The typology proposed in this paper comprises ‘ideal types’. Ideal types attempt to provide informative simplifications that illuminate social processes. Unsurprisingly, therefore, we found that actual projects and experiences can cross categories. Researchers change roles dependent on the research project, and the nature of the researcher-user relationship can evolve within the timeframe of a single project and/or collaboration (see, for example, Davies Citation2018, Citation2021). The current focus has been on the nature of those relationships. In future work we hope to build upon this further to explore models of specific pathways to impact. Whilst there is a considerable body of literature on this in health sciences, for example, models of research-user relationships and associated pathways to impact are under-researched in crime-related research.

Disclosure statement

No potential conflict of interest was reported by the author(s).

Additional information

Funding

This work was supported by the Economic and Social Research Council under the UKRI Open Call on Covid-19 [ES/V00445X/1].

Notes

1 See, for example, Left Realist criminologists who have voiced concerns about the risks of further criminalising already marginalised sectors of society by working too closely with the government and criminal justice agencies (Young Citation1992, Lea Citation2015).

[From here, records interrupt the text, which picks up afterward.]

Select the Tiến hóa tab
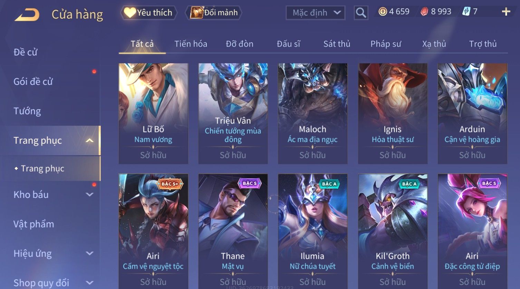The image size is (520, 289). (191, 44)
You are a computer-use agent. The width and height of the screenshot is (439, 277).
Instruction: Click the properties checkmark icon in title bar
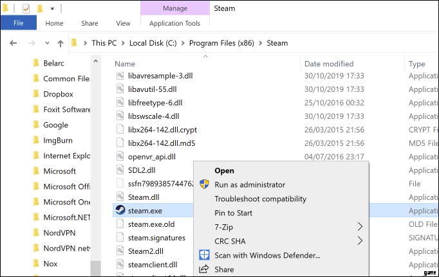click(26, 9)
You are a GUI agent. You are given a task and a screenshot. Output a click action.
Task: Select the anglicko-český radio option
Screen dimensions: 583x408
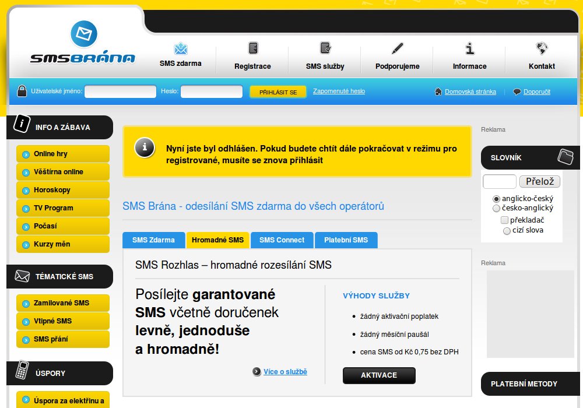496,199
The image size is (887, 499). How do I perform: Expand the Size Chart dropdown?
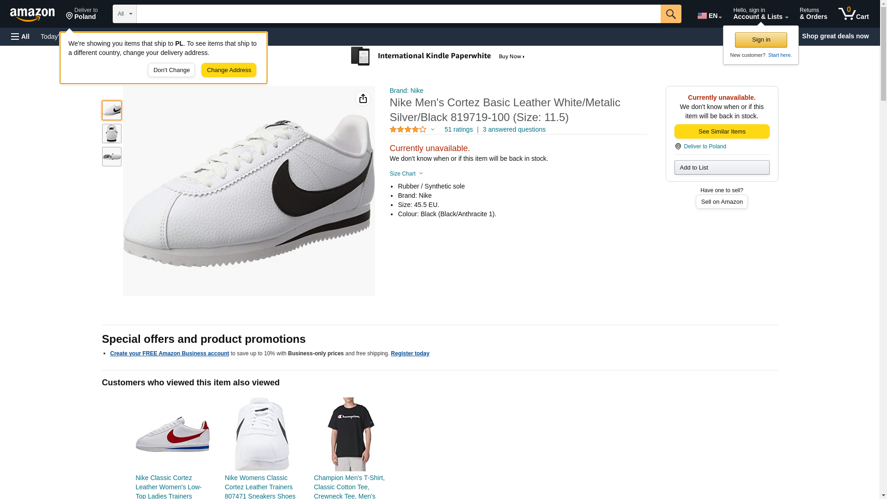406,174
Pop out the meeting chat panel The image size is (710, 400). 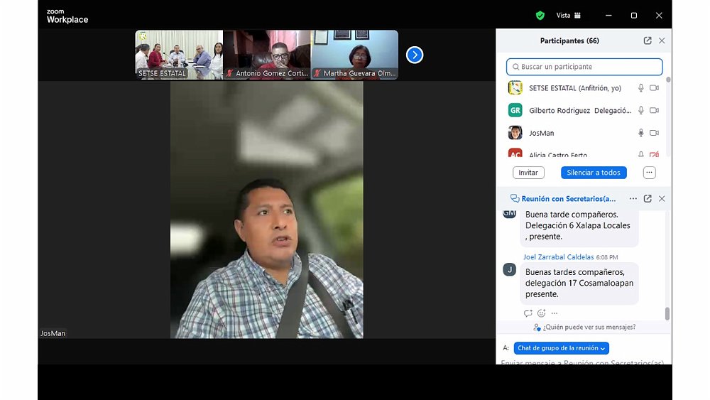[648, 199]

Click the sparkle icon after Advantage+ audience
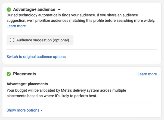click(x=59, y=10)
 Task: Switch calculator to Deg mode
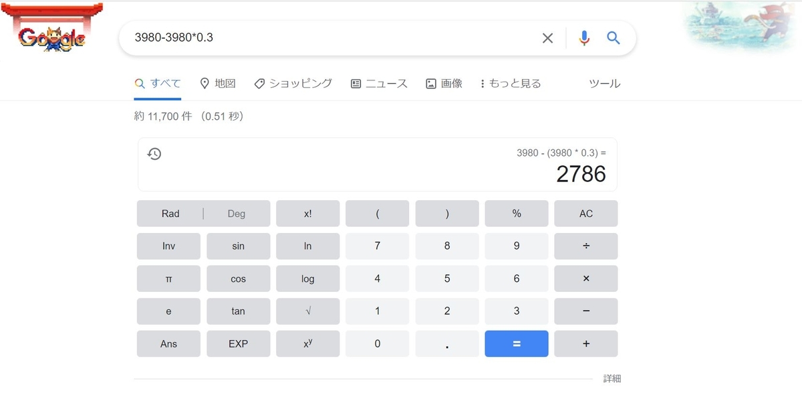coord(237,213)
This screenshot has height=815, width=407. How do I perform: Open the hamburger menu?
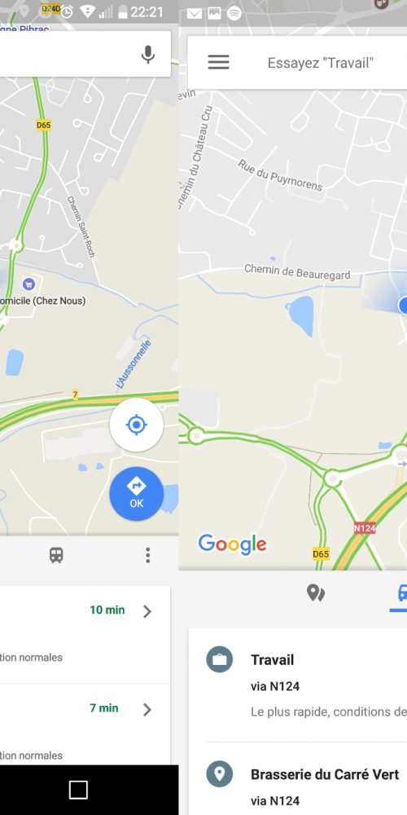[218, 63]
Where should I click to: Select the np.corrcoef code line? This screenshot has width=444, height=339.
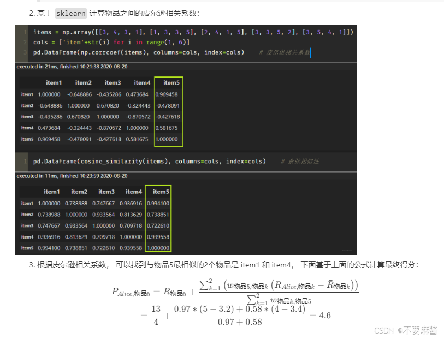point(142,51)
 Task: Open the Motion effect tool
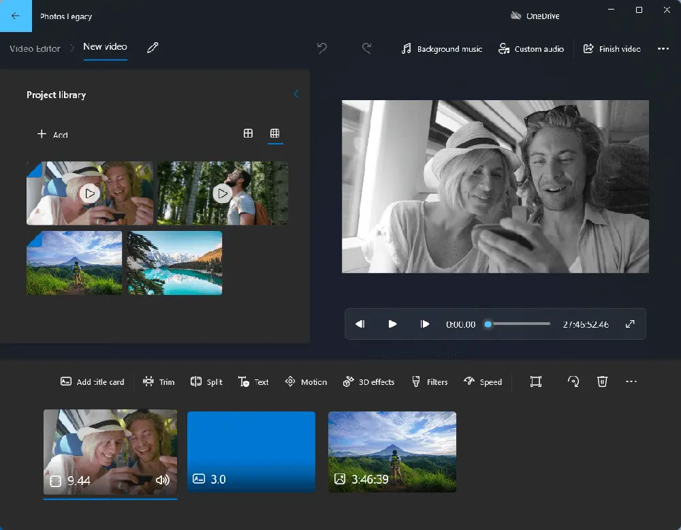coord(306,381)
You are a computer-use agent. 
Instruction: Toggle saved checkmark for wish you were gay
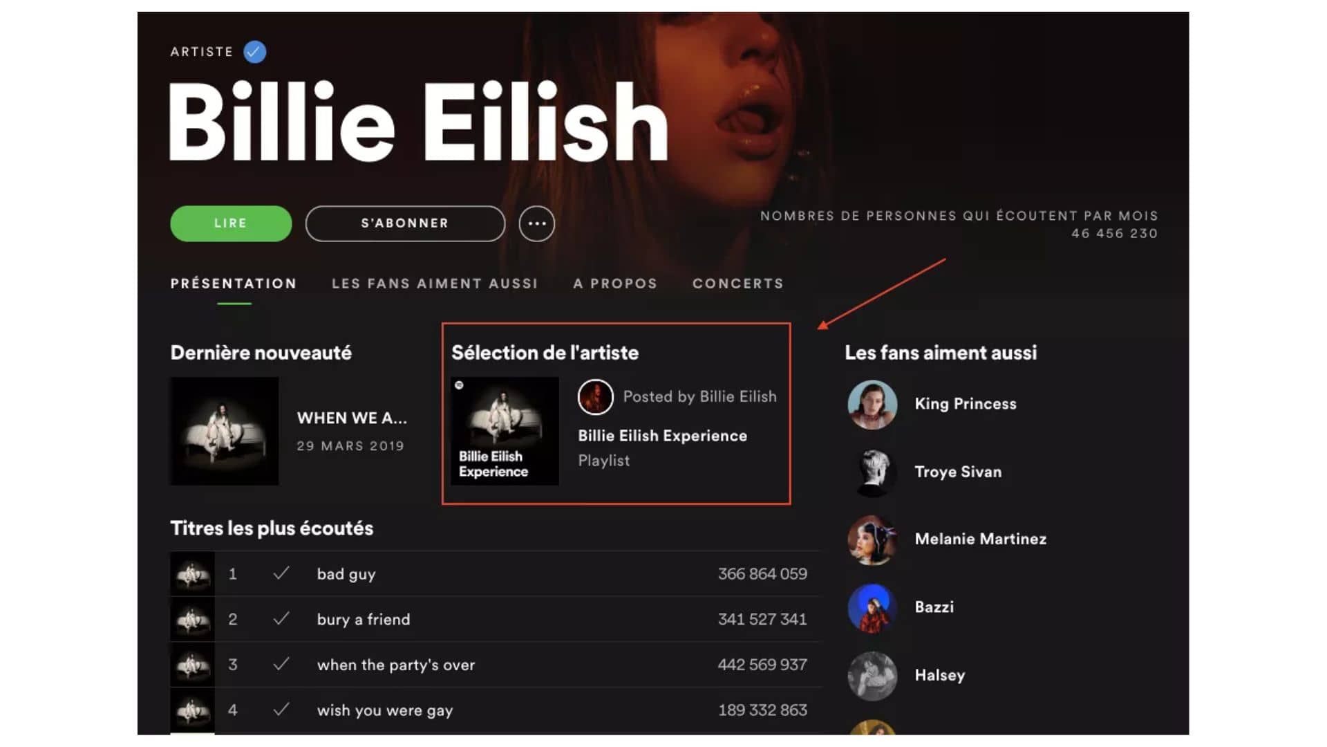pos(281,710)
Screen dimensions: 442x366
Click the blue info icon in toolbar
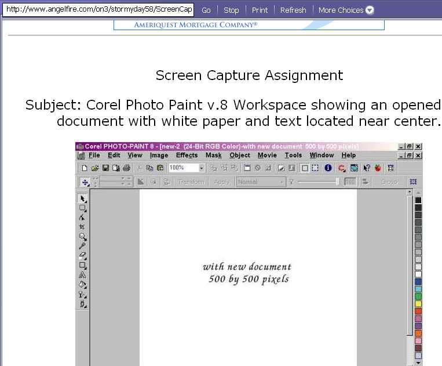click(x=328, y=168)
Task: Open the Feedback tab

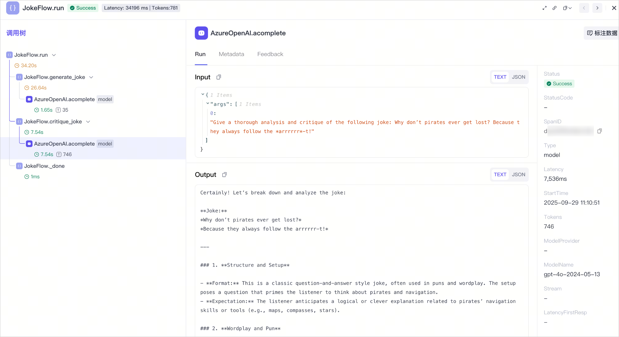Action: (x=270, y=54)
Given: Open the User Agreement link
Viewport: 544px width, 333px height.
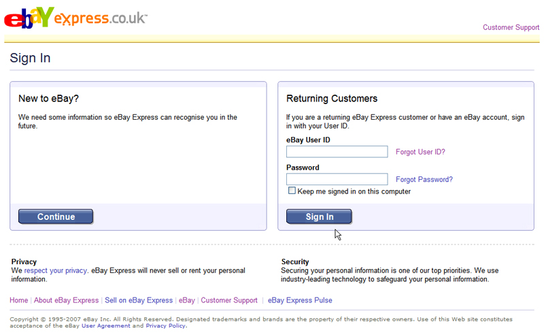Looking at the screenshot, I should (105, 326).
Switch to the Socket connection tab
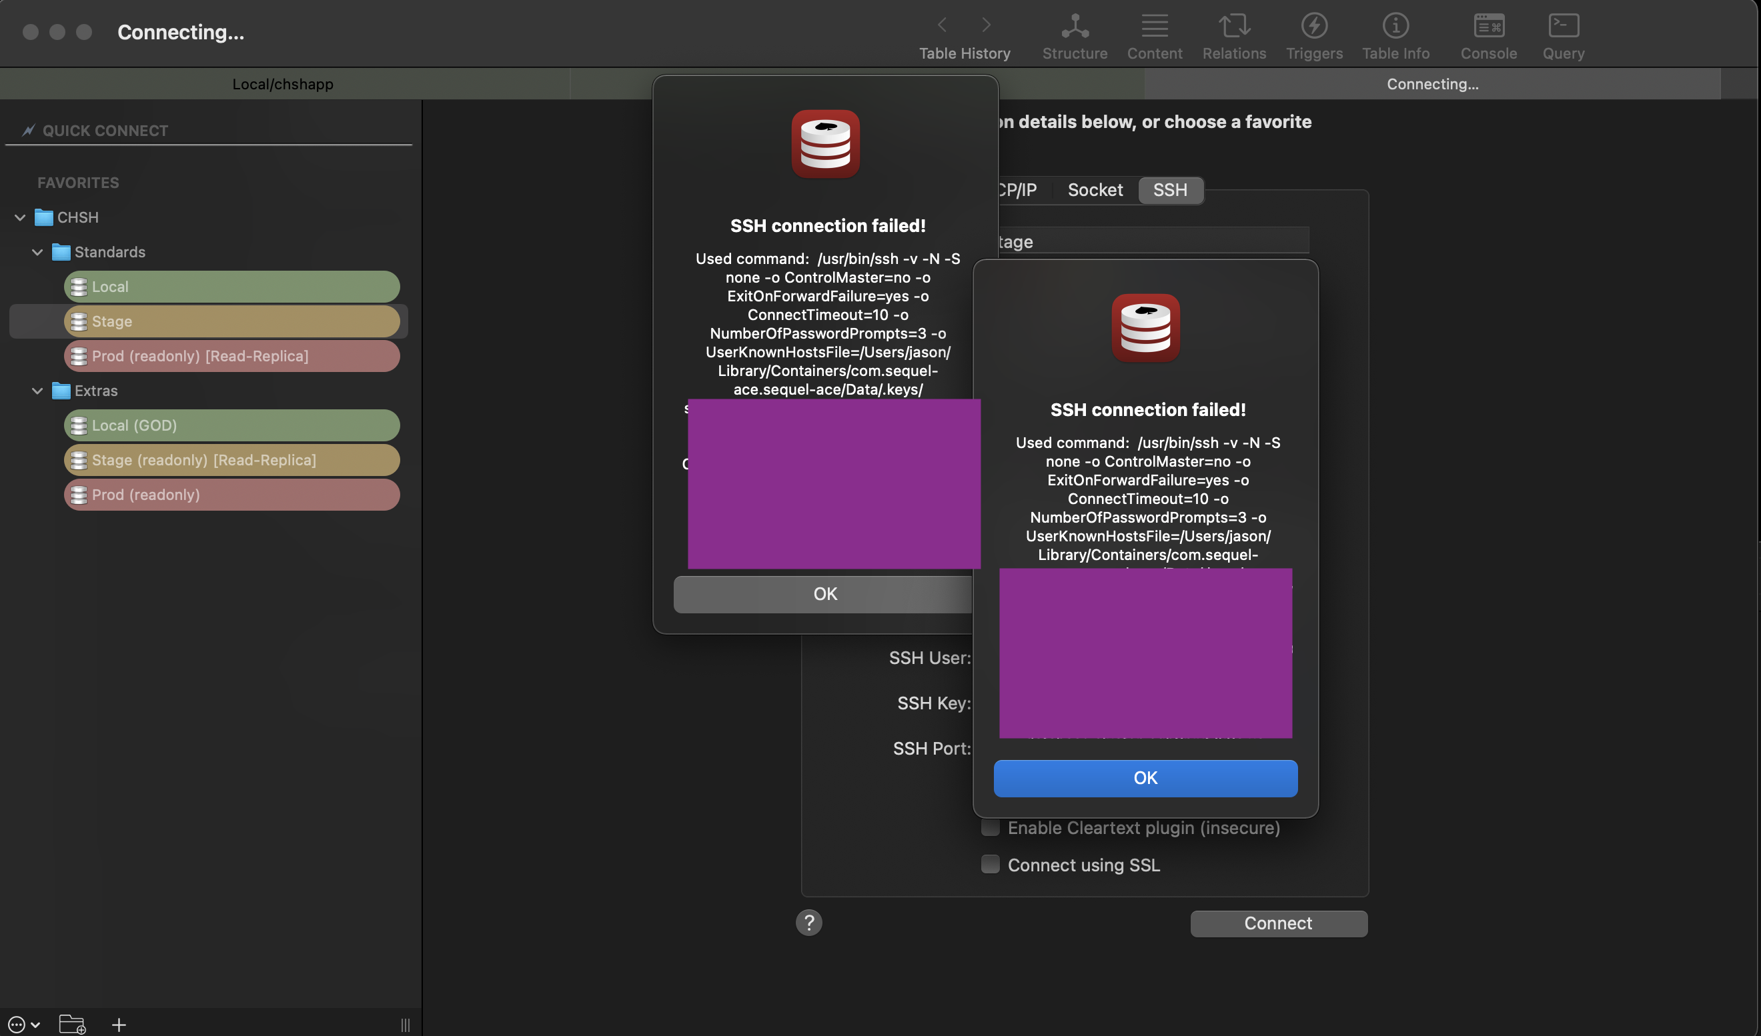 (x=1095, y=190)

2 The use of ideal types was originally proposed by Max Weber (see Weber Citation1949). Ideal types are neither average types nor normatively desirable types. Rather they are simplifications that attempt to abstract key elements and their relationships in ways that are informative. They are not intended to capture the full complexity and heterogeneity of actual cases.

3 The researchers felt that it proved unpopular for political reasons. It was finally trialled in 2009 in North Carolina, was evaluated to be successful, and then replicated elsewhere.